4) Drag 2017 sales to the Columns
5) Drag 2016 Sales on top of the x- Axis to create a combined access view
6) Move Measure names on the Rows tab to the Color Shelf. Double click on the columns and type Avg(0). Right click on Avg(0) and click dual Axis. Right click on the Avg(0) Axis and click "Synchronize Axis". Right click on the same Axis again and uncheck "Show Header". On the Marks card go to the measure value shelf and change the mark type to a bar. On the second section on the marks card [Agg(Avg(0))], Drag Sub-Category to the Label and change the mark type to "text".
Lollipop Chart: A Lollipop chart is a type of visualization that looks like a combination of bar chart and dot plot creating a lollipop shape. The structure of a lollipop chart has a vertical or horizontal line with a circle at the end of the line. We are going to see how to create a lollipop chart for Sub-category vs. Sales
Link to dataset - https://www.kaggle.com/datasets/sheilastephen/sample-superstore-dataset
Steps:
1) Drag Sub-category to the Columns shelf.
2) Drag Sales to the rows shelf. Drag Sales to the rows shelf again.

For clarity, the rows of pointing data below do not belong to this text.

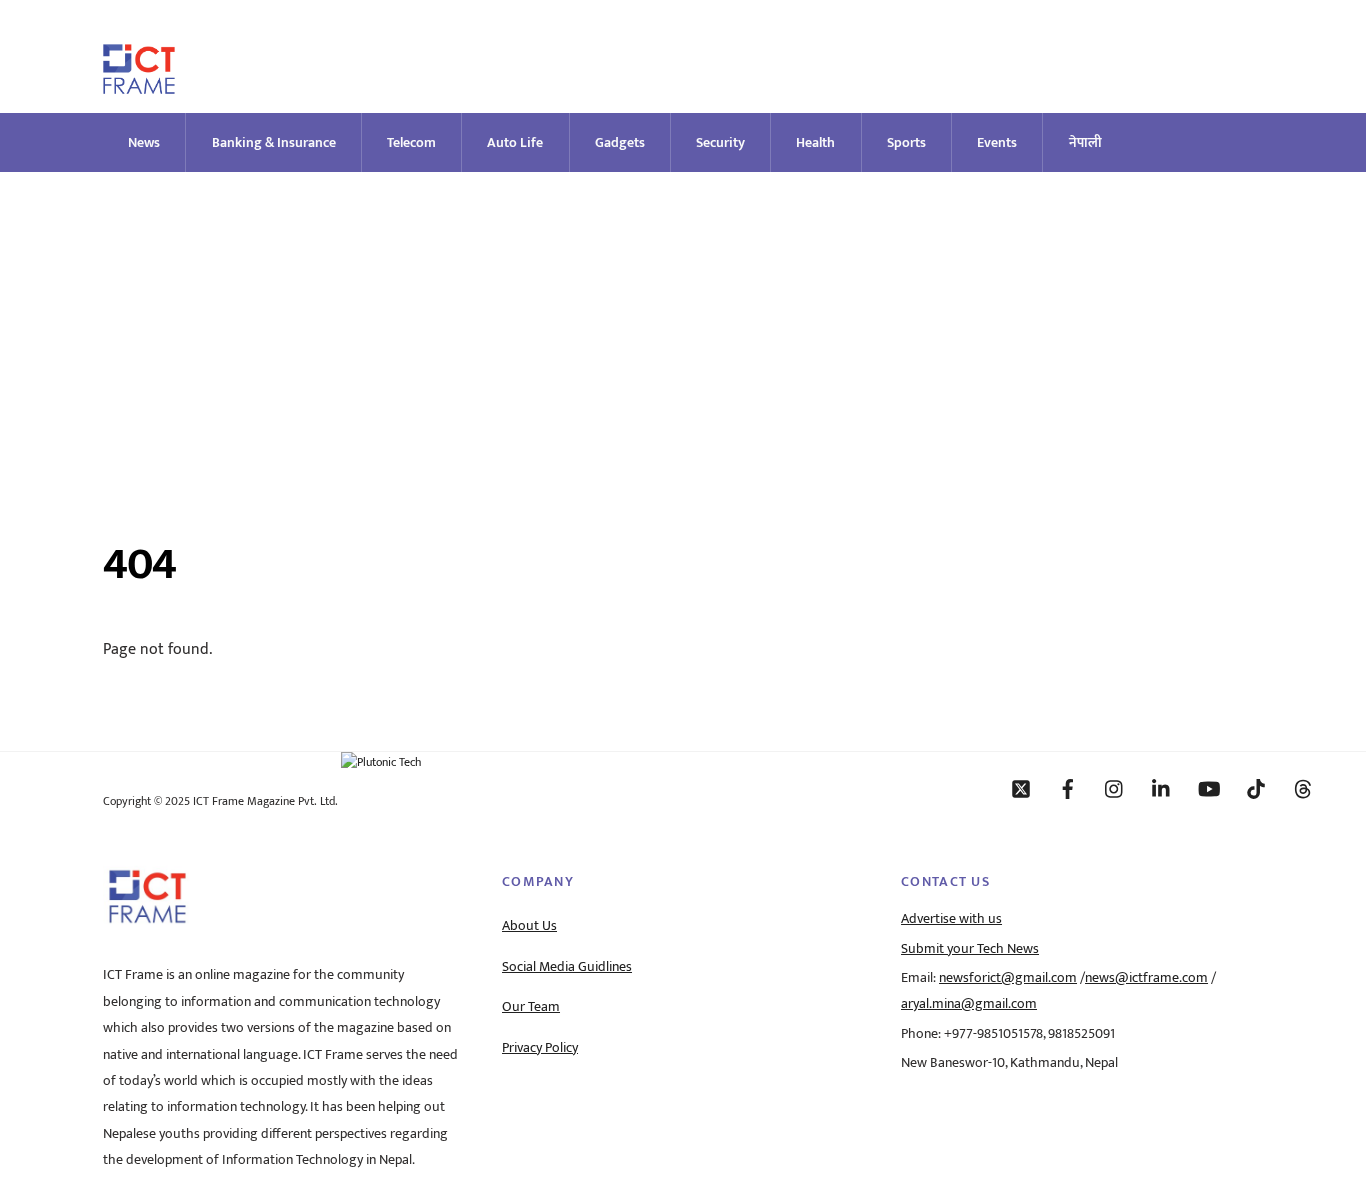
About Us (529, 926)
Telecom (411, 142)
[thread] (1303, 788)
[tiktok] (1256, 788)
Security (720, 142)
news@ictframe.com (1146, 978)
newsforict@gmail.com (1008, 978)
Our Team (531, 1007)
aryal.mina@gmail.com (969, 1004)
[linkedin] (1162, 788)
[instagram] (1115, 788)
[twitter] (1021, 788)
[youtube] (1209, 788)
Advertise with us (951, 919)
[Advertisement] (683, 322)
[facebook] (1068, 788)
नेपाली (1085, 142)
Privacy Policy (540, 1048)
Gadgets (620, 142)
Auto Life (515, 142)
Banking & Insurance (274, 142)
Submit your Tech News (970, 949)
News (144, 142)
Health (815, 142)
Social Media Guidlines (567, 967)
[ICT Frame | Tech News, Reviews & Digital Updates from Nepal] (139, 85)
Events (997, 142)
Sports (906, 142)
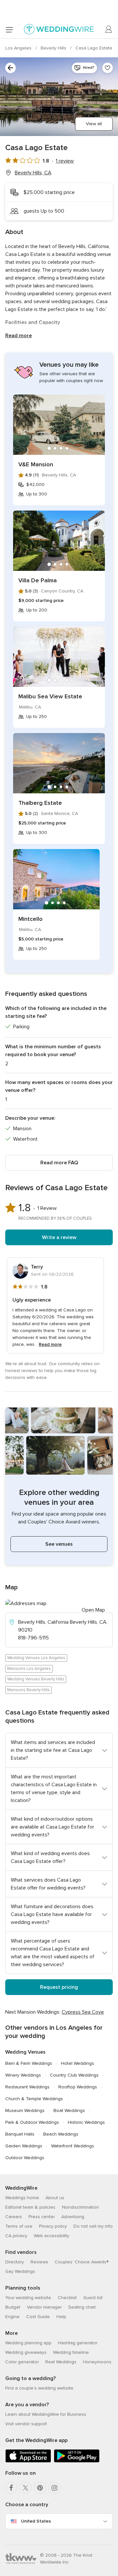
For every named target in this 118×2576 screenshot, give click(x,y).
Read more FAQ (59, 1162)
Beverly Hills (54, 48)
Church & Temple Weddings (34, 2098)
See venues (59, 1544)
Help (61, 2316)
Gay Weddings (20, 2271)
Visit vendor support (26, 2424)
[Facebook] (11, 2488)
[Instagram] (54, 2488)
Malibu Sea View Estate (50, 696)
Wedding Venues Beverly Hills (35, 1679)
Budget (12, 2307)
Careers (13, 2216)
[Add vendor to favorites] (107, 68)
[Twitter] (25, 2488)
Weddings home (22, 2197)
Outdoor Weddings (24, 2157)
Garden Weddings (23, 2146)
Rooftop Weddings (77, 2087)
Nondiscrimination (80, 2207)
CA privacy (16, 2235)
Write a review (59, 1237)
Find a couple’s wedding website (39, 2388)
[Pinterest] (40, 2488)
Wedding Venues (25, 2052)
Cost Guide (38, 2316)
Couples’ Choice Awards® (81, 2262)
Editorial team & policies (30, 2207)
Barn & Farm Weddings (28, 2063)
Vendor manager (44, 2307)
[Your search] (10, 68)
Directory (14, 2262)
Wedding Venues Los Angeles (36, 1657)
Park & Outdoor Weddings (32, 2122)
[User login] (109, 29)
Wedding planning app (28, 2343)
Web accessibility (51, 2235)
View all (94, 123)
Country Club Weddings (74, 2075)
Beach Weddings (60, 2134)
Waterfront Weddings (72, 2146)
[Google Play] (77, 2461)
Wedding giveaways (26, 2352)
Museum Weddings (25, 2110)
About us (55, 2197)
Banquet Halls (19, 2134)
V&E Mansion (35, 464)
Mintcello (30, 918)
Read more (18, 335)
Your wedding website (28, 2297)
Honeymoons (97, 2362)
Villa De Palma (37, 580)
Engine (12, 2316)
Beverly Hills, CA (33, 172)
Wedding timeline (71, 2352)
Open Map (93, 1610)
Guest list (93, 2297)
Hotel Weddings (77, 2063)
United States (36, 2521)
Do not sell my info (93, 2226)
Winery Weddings (23, 2075)
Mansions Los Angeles (29, 1668)
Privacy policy (53, 2226)
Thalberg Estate (40, 802)
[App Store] (28, 2461)
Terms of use (18, 2226)
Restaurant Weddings (27, 2087)
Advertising (72, 2216)
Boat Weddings (69, 2110)
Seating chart (82, 2307)
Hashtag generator (77, 2343)
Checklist (67, 2297)
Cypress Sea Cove (83, 2012)
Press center (42, 2216)
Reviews (39, 2262)
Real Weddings (60, 2362)
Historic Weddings (86, 2122)
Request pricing (59, 1987)
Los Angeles (19, 48)
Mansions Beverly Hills (28, 1690)
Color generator (22, 2362)
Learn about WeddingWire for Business (45, 2414)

3) Right click on the second sum(sales) axis and choose "dual axis". Right click on the axis again and choose "synchronize axis".
4) Go to the Marks card. Select the first Sum(Sales) shelf and change the mark type from automatic to "bar". Adjust the size of the bar. The lollipop chart is ready!
5) To make it more data oriented when being visualized, we can add the Sub-Category and the Sales to the text in the second Sum(sales) shelf on the Marks card. The Axis on the right side of the previous image can be removed by right clicking on the axis and deselecting "show header".
Donut Chart: A Donut Chart is a type of visualization that is similar to pie chart, with the centre of teh chart hollowed out to create a donut shape. We are going to see how to create a donut chart for Region vs. Sales
Link to dataset - https://www.kaggle.com/datasets/sheilastephen/sample-superstore-dataset
Steps:
1) To create a donut chart, first a pie chart should be created. First go to the Marks shelf and select the type to be "Pie". Drag and drop "Region" into the color in the Marks shelf. Drag and drop "Sales" into the angle in the Marks shelf.
2) Click on the drop down next to the angle of Sum(sales) -> quick table calculation -> Percent of total. Click the text symbol on the top ribbon, which will make the percentage to get displayed for each section. To have decimal rounded on the display, click the drop down on the sum(sales) on the angle on the Marks shelf -> Format -> Pane(On the left side of the screen) -> Numbers -> percentage -> change to 0. Drag and drop the Region in the Label section in the Marks shelf.
3) In the rows shelf Avg(0). Also add Avg(0) again. We are doing this step to create a dual axis, which is needed for creating a donut chart.
4) In the marks card, go to the second AGG(Avg(0)) and remove everything in there. Change the color of the resulting circle to white.
5) Right click on the AGG(avg(0)) on the rows shelf and click"dual axis". Donut Chart is here!
Key Differences between the Butterfly Chart, Lollipop Chart and Donut Chart:
Feature | Butterfly Chart | Lollipop Chart | Donut Chart |
Chart Type | Horizontal Bar Chart (Side-by-side representation) | Bar Chart with circular Mark at the end of the bar. | Circular chart with a hole at the centre. Similar to pie chart. |
Best Used for | Comparing 2 related data. | Used for Ranking and comparison of a single category. | Used for show casing percentages and proportions. |
Limitations | Complex for large datasets. Too many categories may cause the chart to look over crowded and not readable. | Might be difficult to use for Large data sets. | Might be difficult to be used for large datasets. Might not give crisp details when used for Large datasets. |
Conclusion:
Tableau provides a vast varieties of chart types. While Traditional bar, line and pie charts are all used in common, experimenting charts like Butterfly, Lollipop and Donut can bring new dimensions to the story telling based on the data. By understanding the pros and cons of each chart, you can determine which chart will work great giving an effective visualization for the specific use case.